Cultural, economic views on the big Australian house

Image of housing courtesy microsoft clipart.

THE Australian obsession with big houses has been a visible social trend while sustainable development and wise use of resources have been a focus.
Some may regard the 'upsizing' as a snub to environmental considerations. Of course, many families need big houses and others do not but whether need, want or greed is the driver, analysts find positives as well as negatives from the big-house trend.
Less than one year ago, statistics showed the typical size of a new Australian home had reached 215 square metres, Fairfax Media economics writer Peter Martin reported.

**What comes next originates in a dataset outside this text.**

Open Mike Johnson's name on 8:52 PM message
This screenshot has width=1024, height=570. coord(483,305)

QUOTING Statistics Bureau data compiled for Commonwealth Securities, Martin said Australians were piling on sitting rooms, family rooms, studies and extra bedrooms, with the size of our homes overtaking those in the US as the world's biggest.
Commonwealth Securities economist Craig James acknowledged that "the biggest homes in the world ... could be better utilised'' but he said the number of Australians living in each home had risen slightly.
"Population is rising, as is the cost of housing and the cost of moving house, so we are making greater use of what we've got," he said. "Children are staying at home longer and more people are opting for shared accommodation ... If sustained, it will save us building 166,000 homes.''

MY research into house size followed a recent Classified notice seeking host families for about 40 Japanese teenagers who will visit Redland City next month under a program involving Education Queensland International and Cleveland State High School.
Yoshie Harris, who organises the annual visit through her study tour agency Speaknow Education, says Australian house sizes are the biggest surprise for the Japanese teenagers.
Website references indicate the average dwelling size in Japan is under 100 square metres – less than half the size of the typical new Aussie home.

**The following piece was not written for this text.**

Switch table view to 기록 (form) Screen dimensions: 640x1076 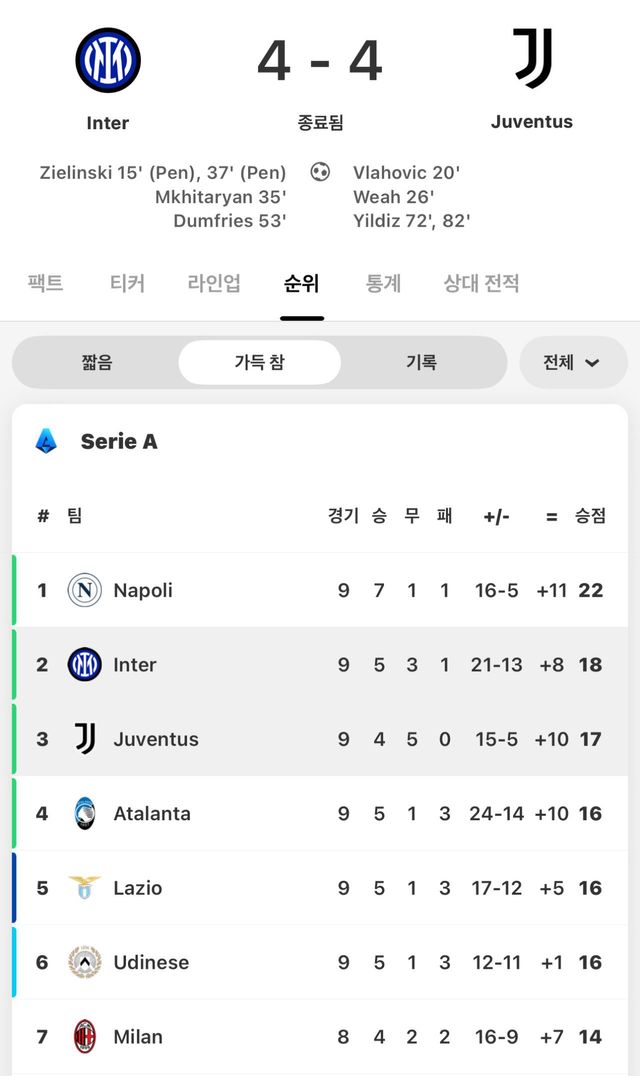(421, 362)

ALTHOUGH house size has topped the list of student comments, Yoshie says the visitors also note the beautiful greenery and beaches, and the friendliness of Australians.
She enjoys working with the young people from her homeland. Yoshie and her husband Leon met while he taught English in Japan about 20 years ago. In 2004, they settled at Alexandra Hills with their children, Erica, now 12, and Leonard, 10.
The Redland visitors, aged 14 and 15, from Shukutoku Junior High School will be part of a 162-student group, which will be split among four South East Queensland High Schools.
By Wednesday, Yoshie needed only two more host families for the Cleveland group during the three-night stay from August 26 to 28.

Thanks for joining me in the marvellous community of classified advertising. This column has appeared in The Redland Times.